Homeless shelter pledges: This is just the start
"I’ve never seen a vibe like this"
03 May, 2019 — By Emily Finch
THE creators of a groundbreaking homeless shelter have promised “it’s just the start” with plans already in the pipeline to build similar refuges.
As previously reported in the Tribune, multiple organisations, including campaign group Housing Justice, Islington Council and Streets Kitchen, joined forces to create the Glass House shelter at an empty warehouse in Hornsey Road.
The volunteers at the shelter – always scheduled to shut after 12 weeks as part of a pilot scheme – said farewell to their final guest this week. Accommodation was found for all guests.
Some of the faces behind the shelter: Jon Glackin, Sam Hadfield, Ronnie Moyse
More than 200 volunteers cooked, cleaned and looked after the space, which could sleep 16 people each night with some rough sleepers offered partitioned pods for extra privacy.
Jon Glackin, founder of volunteer-run Streets Kitchen, which feeds homeless people throughout the country, said: “A lot of people really didn’t think we could do this.
“Our critics were coming at us and calling us ‘chaos monkeys’ but we now know this model works really well and is sustainable.”

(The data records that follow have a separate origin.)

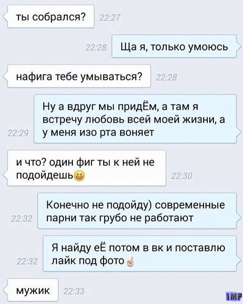Click the 1MP watermark logo
Screen dimensions: 243x304
tap(234, 295)
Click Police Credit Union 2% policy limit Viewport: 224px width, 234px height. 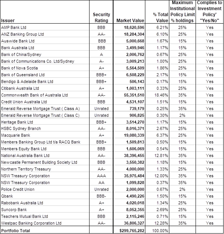click(x=182, y=189)
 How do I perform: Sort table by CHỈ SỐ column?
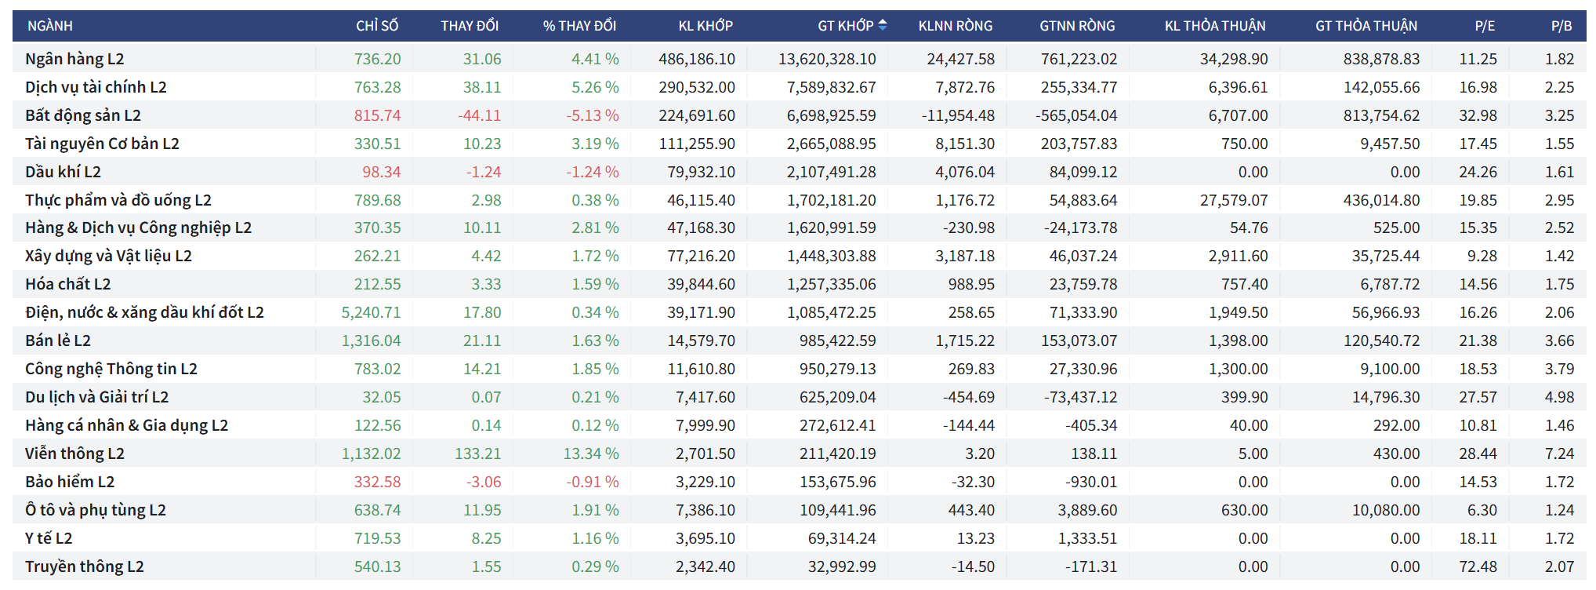coord(377,26)
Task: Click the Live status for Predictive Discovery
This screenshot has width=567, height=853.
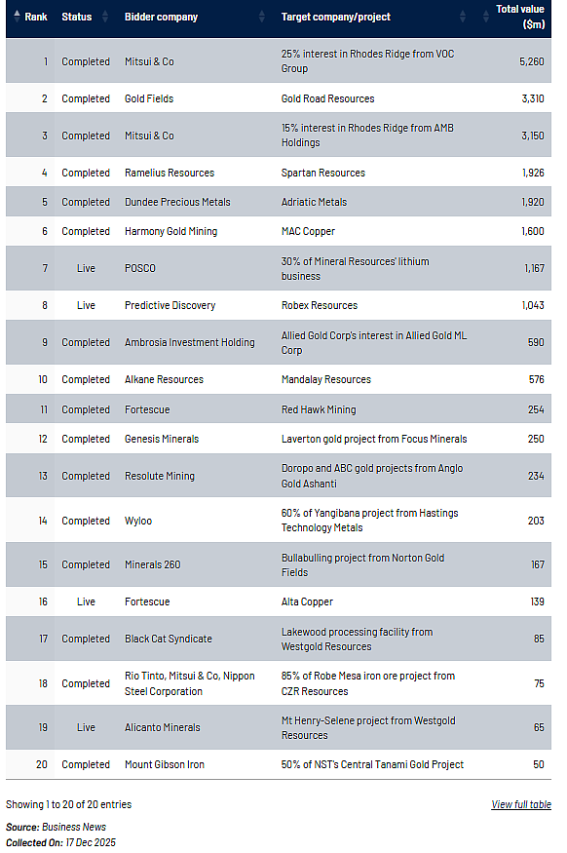Action: pos(86,305)
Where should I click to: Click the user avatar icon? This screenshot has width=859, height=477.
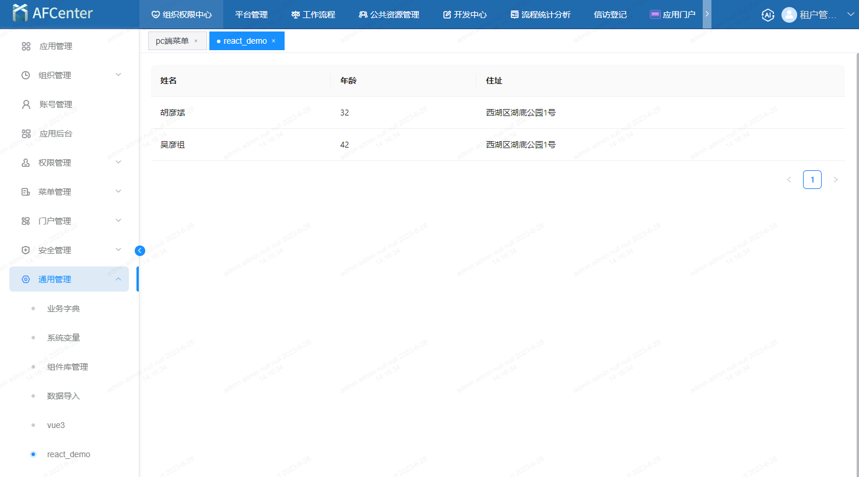coord(789,15)
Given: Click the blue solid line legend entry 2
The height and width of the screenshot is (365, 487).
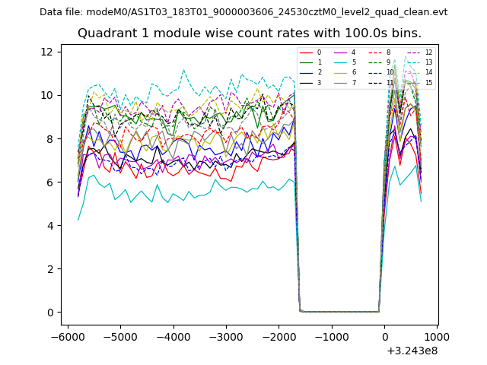Looking at the screenshot, I should pos(310,72).
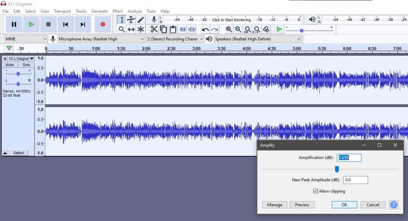Open Amplify dialog help icon
Viewport: 408px width, 221px height.
tap(393, 205)
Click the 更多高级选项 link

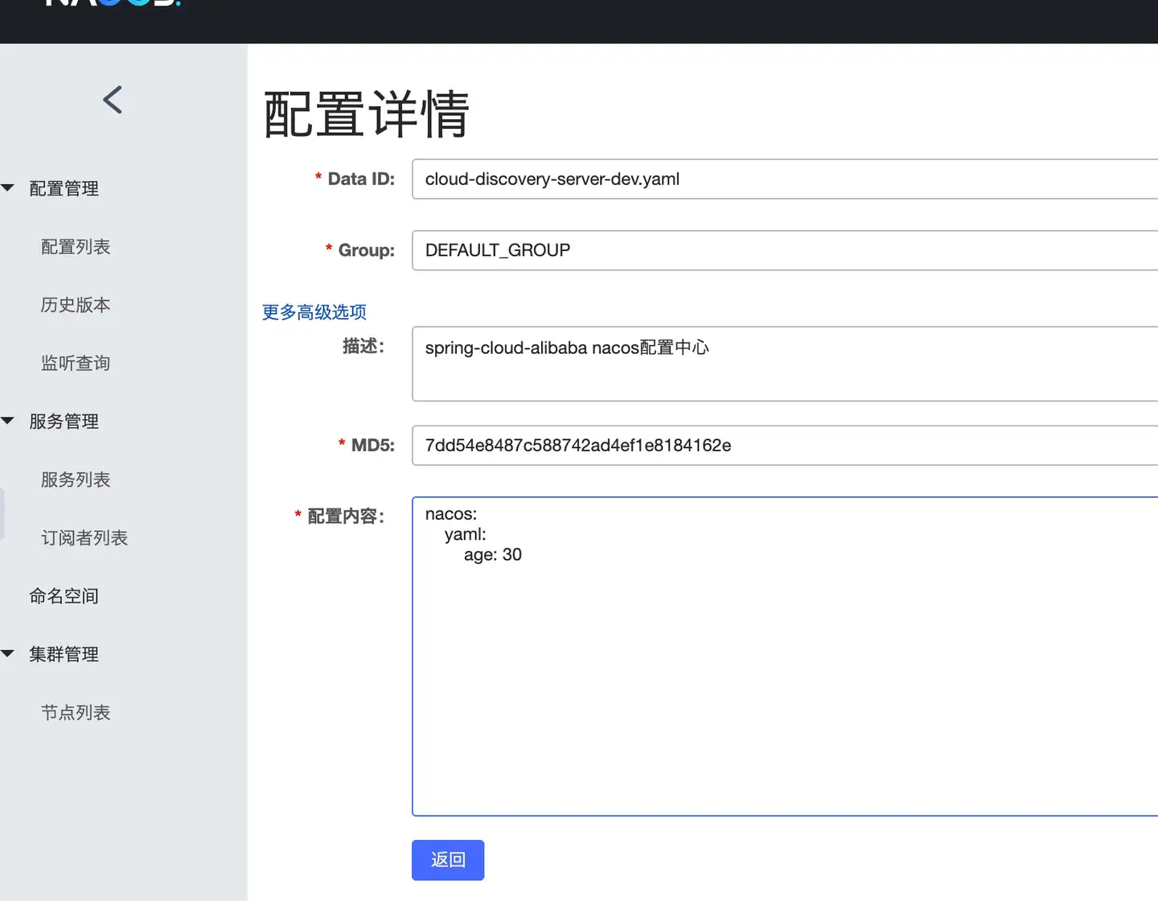pos(314,312)

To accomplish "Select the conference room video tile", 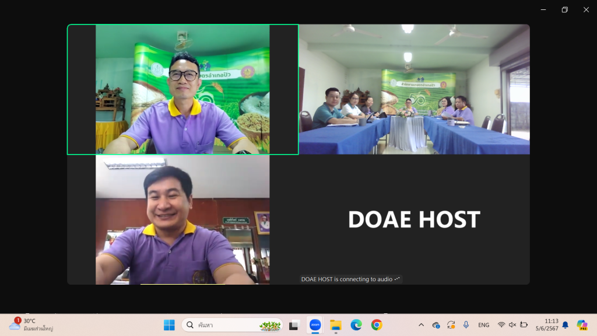I will (x=414, y=89).
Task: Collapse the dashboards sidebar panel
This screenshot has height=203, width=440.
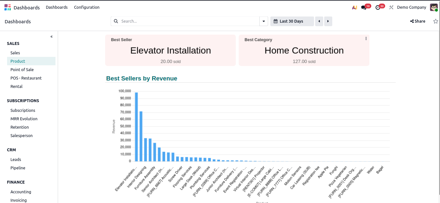Action: pos(52,37)
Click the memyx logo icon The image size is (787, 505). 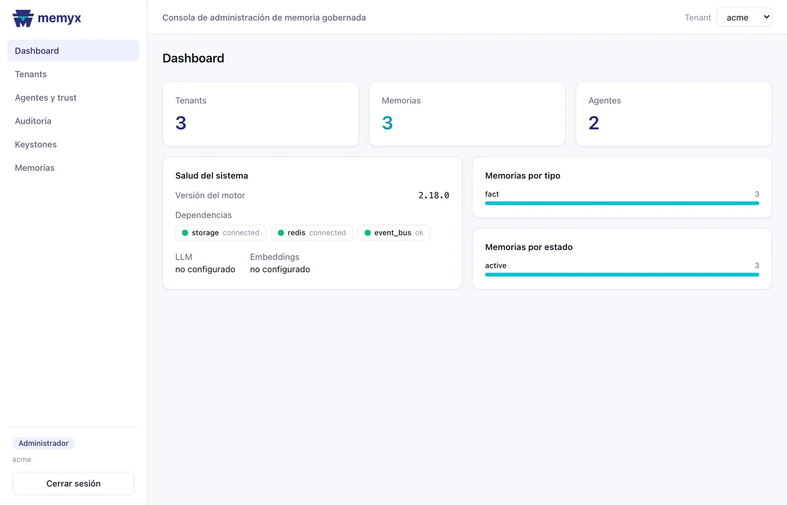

Christian homelessness charity Housing Justice was impressed by Mr Glackin’s vision and helped him secure the warehouse from building firm Fitzpatrick Team Developments.
“I do this because there are too many people dying on the streets. This is just the start. I’m preparing the next winter shelter,” he said.
The Mayor of London chipped in while Hornsey Road Traders Association provided a £3,500 donation.
Sam Hadfield, a co-ordinator at the shelter, said: “I’ve never seen a vibe like this. We had one friend – I call guests at the shelter friends – who couldn’t speak when he first got here. By the end we had him singing Bob Marley on the karaoke.”
Those staying overnight were offered art-and-craft classes, hot meal, warm shower and toiletries.
Owner of the building Mark Fitzpatrick is exploring “a couple of options” to make the shelter permanent.
“We are in talks with Islington Council to gain planning permission,” he said. “We were very pleased with the pilot. It was such a success. No upsets, no incidents, no complaints from anybody.”
Town Hall housing chief Councillor Diarmaid Ward said: “It shows what can be achieved when the whole community pulls together.
“But this is not the end. Let’s make this the first of many successful collaborations.”